Although it might seem as if a well stocked classroom library, with multiple baskets and full bookshelves, is invitational, we recommend starting with just a few baskets and some empty shelves. This sends the message: we are partners in the work of setting up our classroom space.
When you do your very first read aloud, show the students that you have an empty basket just waiting for that book. When you read aloud another book later that day and ask the students where to put it, they will likely suggest that you put it in the same basket and think about different labels for the basket, such as “Books our teacher reads to us” or “First Week of School Read Alouds.” Starting with day one, you are inviting the students to take ownership of the classroom library.
As soon as you learn about the students, you can honor their interests by finding books for them. Imagine spending the first week of school giving each student a book and saying, “Yesterday, you told me you really liked Dogman.
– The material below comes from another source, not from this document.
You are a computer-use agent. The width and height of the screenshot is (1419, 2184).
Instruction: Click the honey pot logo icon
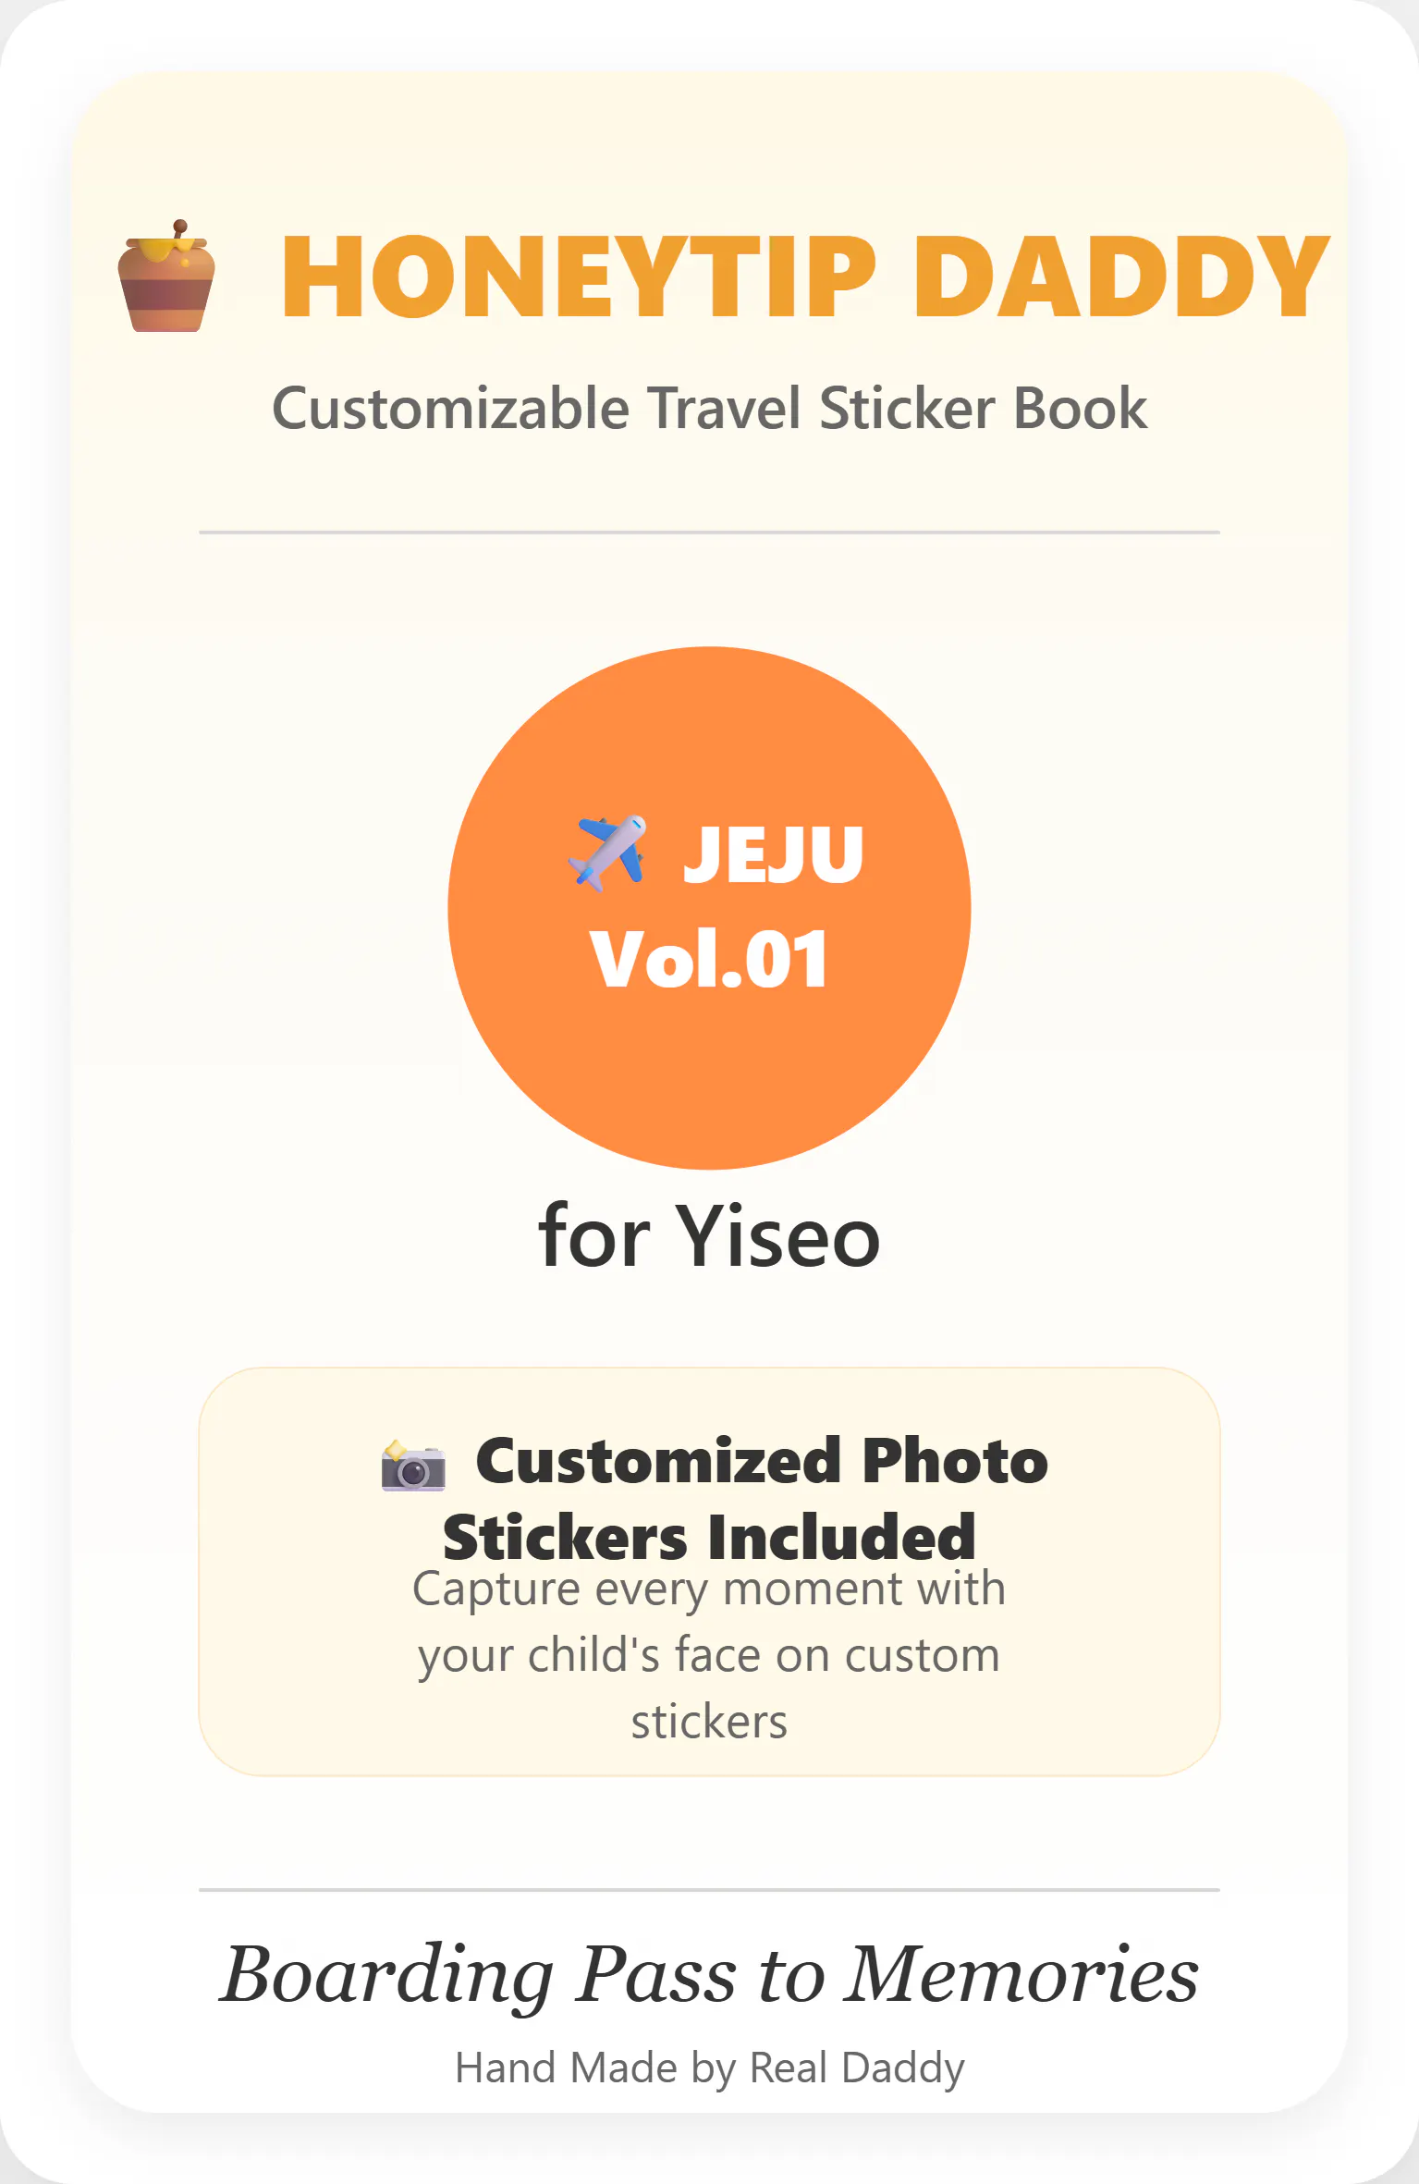coord(166,276)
This series is similar, and I thought you might like it.” or “You wrote a story about your dog yesterday, so I found some books about dogs for you.” The students might decide to put these books in their personal collection of books to read, or they can figure out where that book goes in the library.
You can invite the students to build the classroom library with you. Put piles of books on the floor or the tables and ask the students to think about what books go together. With first graders, you might give them just a few books. With older students, you might give them more books. Eavesdrop on their conversations to learn about them as readers. The categories the students decide on are less important than the conversations they have.
How are you inviting your students into reading this year?